The six conditions announced by Deputy Attorney General James Cole, ban inmates with ties to criminal gangs, organized crime groups and drug cartels, and are designed to broaden access to early release for non-violent offenders who were sentenced to long prison terms under mandatory minimum-sentencing policies.

Up to 13 percent of the federal prison system’s 216,000 inmates have served 10 years or more, but not all would qualify for consideration, based largely on their criminal histories.

Eligibility requirements include:

  • Inmates whose sentences would be substantially lower if convicted of the same offenses today because of changes to the sentencing structure.
  • Inmates who have demonstrated good conduct in prison.
  • Inmates with no history of violence before or during their term of imprisonment.

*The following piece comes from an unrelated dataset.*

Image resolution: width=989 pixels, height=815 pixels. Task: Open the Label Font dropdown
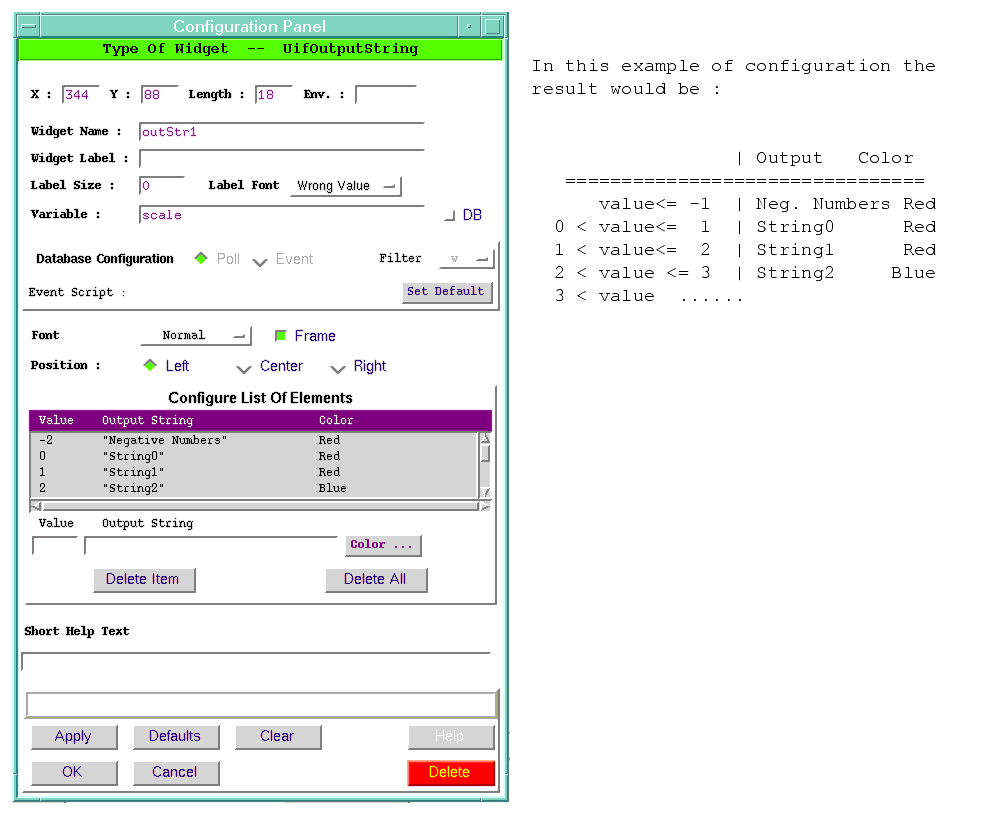point(345,186)
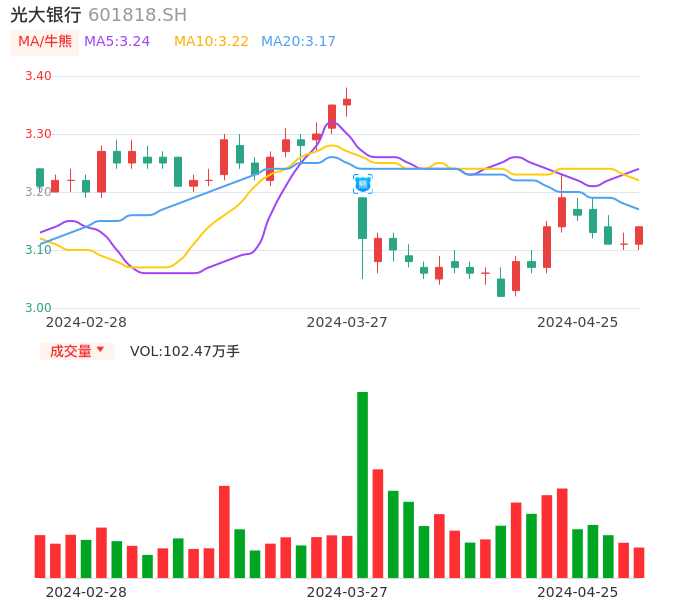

“Let there be no mistake, this clemency initiative should not be understood to minimize the seriousness of our federal criminal law,” the deputy attorney general said. “Our prosecutors and law enforcement agents worked diligently and honorably to collect evidence and charge these defendants and then fairly and effectively obtained their convictions. … However, some of them, simply because of the operation of sentencing laws on the books at the time, received substantial sentences that are disproportionate to what they would receive today.”

Cole said most eligible applicants would probably be drug offenders, other offenders could qualify if they meet the new requirements, including so-called career criminals.

Recently, the U.S. Sentencing Commission voted to reduce sentencing guideline levels applicable to most federal drug offenders.

The commission estimated that 70 percent of federal drug trafficking defendants would qualify for the change, and their sentences would decrease an average of 11 months, or 17 percent, from 62 months to 51.